• Data in this exercise

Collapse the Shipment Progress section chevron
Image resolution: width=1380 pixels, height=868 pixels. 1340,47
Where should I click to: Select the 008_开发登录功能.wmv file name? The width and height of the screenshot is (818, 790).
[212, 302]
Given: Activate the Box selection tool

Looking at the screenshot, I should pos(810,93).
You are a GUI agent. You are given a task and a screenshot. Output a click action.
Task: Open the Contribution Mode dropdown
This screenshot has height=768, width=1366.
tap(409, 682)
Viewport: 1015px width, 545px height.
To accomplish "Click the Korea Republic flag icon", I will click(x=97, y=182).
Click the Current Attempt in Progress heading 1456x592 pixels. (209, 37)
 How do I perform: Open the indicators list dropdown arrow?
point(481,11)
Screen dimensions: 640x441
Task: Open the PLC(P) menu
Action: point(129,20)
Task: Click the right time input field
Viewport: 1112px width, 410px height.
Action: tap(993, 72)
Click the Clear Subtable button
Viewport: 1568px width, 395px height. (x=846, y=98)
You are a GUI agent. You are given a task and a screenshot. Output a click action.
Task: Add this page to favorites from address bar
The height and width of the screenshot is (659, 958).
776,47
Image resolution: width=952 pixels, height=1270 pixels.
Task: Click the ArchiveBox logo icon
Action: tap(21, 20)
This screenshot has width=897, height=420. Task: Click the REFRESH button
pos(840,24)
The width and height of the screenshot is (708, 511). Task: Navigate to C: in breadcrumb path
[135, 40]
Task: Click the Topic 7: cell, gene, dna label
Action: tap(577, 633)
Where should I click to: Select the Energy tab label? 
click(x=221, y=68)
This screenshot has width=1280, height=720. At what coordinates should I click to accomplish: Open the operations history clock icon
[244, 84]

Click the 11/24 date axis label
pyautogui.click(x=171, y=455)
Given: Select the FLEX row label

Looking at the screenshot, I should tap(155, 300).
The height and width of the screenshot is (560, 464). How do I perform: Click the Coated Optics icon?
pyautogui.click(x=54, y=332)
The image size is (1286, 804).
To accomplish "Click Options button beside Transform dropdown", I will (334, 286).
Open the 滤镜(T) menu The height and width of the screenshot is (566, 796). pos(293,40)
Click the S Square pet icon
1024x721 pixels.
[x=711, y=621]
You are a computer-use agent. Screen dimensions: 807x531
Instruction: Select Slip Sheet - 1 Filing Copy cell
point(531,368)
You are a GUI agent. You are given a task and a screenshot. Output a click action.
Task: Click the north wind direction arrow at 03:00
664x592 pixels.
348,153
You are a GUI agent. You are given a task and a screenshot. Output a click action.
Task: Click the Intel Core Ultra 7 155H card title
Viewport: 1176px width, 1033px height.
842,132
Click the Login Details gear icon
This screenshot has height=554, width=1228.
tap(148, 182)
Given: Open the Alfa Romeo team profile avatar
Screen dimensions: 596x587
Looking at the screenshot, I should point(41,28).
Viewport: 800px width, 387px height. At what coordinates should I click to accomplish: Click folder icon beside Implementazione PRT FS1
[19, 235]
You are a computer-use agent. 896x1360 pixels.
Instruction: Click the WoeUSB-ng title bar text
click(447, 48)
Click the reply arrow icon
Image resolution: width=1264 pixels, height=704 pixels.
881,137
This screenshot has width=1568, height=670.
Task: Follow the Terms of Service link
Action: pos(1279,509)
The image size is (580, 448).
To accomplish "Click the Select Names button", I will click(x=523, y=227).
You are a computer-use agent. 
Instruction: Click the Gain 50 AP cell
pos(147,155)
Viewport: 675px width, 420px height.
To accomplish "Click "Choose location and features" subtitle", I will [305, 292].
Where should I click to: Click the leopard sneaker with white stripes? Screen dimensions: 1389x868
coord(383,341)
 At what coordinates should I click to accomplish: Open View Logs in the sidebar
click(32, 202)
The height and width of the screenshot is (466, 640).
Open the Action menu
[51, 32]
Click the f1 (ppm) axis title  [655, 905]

• Brief
Exactly as written, output the material once more.

• Answer area
Collapse the Shipment Progress section chevron
Image resolution: width=1380 pixels, height=868 pixels. 1340,47
Where should I click to: Select the 008_开发登录功能.wmv file name? The width and height of the screenshot is (818, 790).
[212, 302]
Given: Activate the Box selection tool

Looking at the screenshot, I should pos(810,93).
You are a GUI agent. You are given a task and a screenshot. Output a click action.
Task: Open the Contribution Mode dropdown
This screenshot has height=768, width=1366.
tap(409, 682)
Viewport: 1015px width, 545px height.
To accomplish "Click the Korea Republic flag icon", I will click(x=97, y=182).
Click the Current Attempt in Progress heading 1456x592 pixels. (209, 37)
 How do I perform: Open the indicators list dropdown arrow?
point(481,11)
Screen dimensions: 640x441
Task: Open the PLC(P) menu
Action: point(129,20)
Task: Click the right time input field
Viewport: 1112px width, 410px height.
Action: tap(993, 72)
Click the Clear Subtable button
Viewport: 1568px width, 395px height. (x=846, y=98)
You are a GUI agent. You are given a task and a screenshot. Output a click action.
Task: Add this page to favorites from address bar
The height and width of the screenshot is (659, 958).
776,47
Image resolution: width=952 pixels, height=1270 pixels.
Task: Click the ArchiveBox logo icon
Action: tap(21, 20)
This screenshot has width=897, height=420. Task: Click the REFRESH button
pos(840,24)
The width and height of the screenshot is (708, 511). Task: Navigate to C: in breadcrumb path
[135, 40]
Task: Click the Topic 7: cell, gene, dna label
Action: tap(577, 633)
Where should I click to: Select the Energy tab label? 
click(x=221, y=68)
This screenshot has width=1280, height=720. At what coordinates should I click to accomplish: Open the operations history clock icon
[244, 84]

Click the 11/24 date axis label
pyautogui.click(x=171, y=455)
Given: Select the FLEX row label

Looking at the screenshot, I should tap(155, 300).
The height and width of the screenshot is (560, 464). How do I perform: Click the Coated Optics icon?
pyautogui.click(x=54, y=332)
The image size is (1286, 804).
To accomplish "Click Options button beside Transform dropdown", I will (334, 286).
Open the 滤镜(T) menu The height and width of the screenshot is (566, 796). pos(293,40)
Click the S Square pet icon
1024x721 pixels.
[x=711, y=621]
You are a computer-use agent. Screen dimensions: 807x531
Instruction: Select Slip Sheet - 1 Filing Copy cell
point(531,368)
You are a GUI agent. You are given a task and a screenshot. Output a click action.
Task: Click the north wind direction arrow at 03:00
664x592 pixels.
348,153
You are a GUI agent. You are given a task and a screenshot. Output a click action.
Task: Click the Intel Core Ultra 7 155H card title
Viewport: 1176px width, 1033px height.
842,132
Click the Login Details gear icon
This screenshot has height=554, width=1228.
tap(148, 182)
Given: Open the Alfa Romeo team profile avatar
Screen dimensions: 596x587
Looking at the screenshot, I should point(41,28).
Viewport: 800px width, 387px height. At what coordinates should I click to accomplish: Click folder icon beside Implementazione PRT FS1
[19, 235]
You are a computer-use agent. 896x1360 pixels.
Instruction: Click the WoeUSB-ng title bar text
click(447, 48)
Click the reply arrow icon
Image resolution: width=1264 pixels, height=704 pixels.
881,137
This screenshot has width=1568, height=670.
Task: Follow the Terms of Service link
Action: pos(1279,509)
The image size is (580, 448).
To accomplish "Click the Select Names button", I will click(x=523, y=227).
You are a computer-use agent. 
Instruction: Click the Gain 50 AP cell
pos(147,155)
Viewport: 675px width, 420px height.
To accomplish "Click "Choose location and features" subtitle", I will [305, 292].
Where should I click to: Click the leopard sneaker with white stripes? Screen dimensions: 1389x868
coord(383,341)
 At what coordinates should I click to accomplish: Open View Logs in the sidebar
click(32, 202)
The height and width of the screenshot is (466, 640).
Open the Action menu
[51, 32]
Click the f1 (ppm) axis title  [655, 905]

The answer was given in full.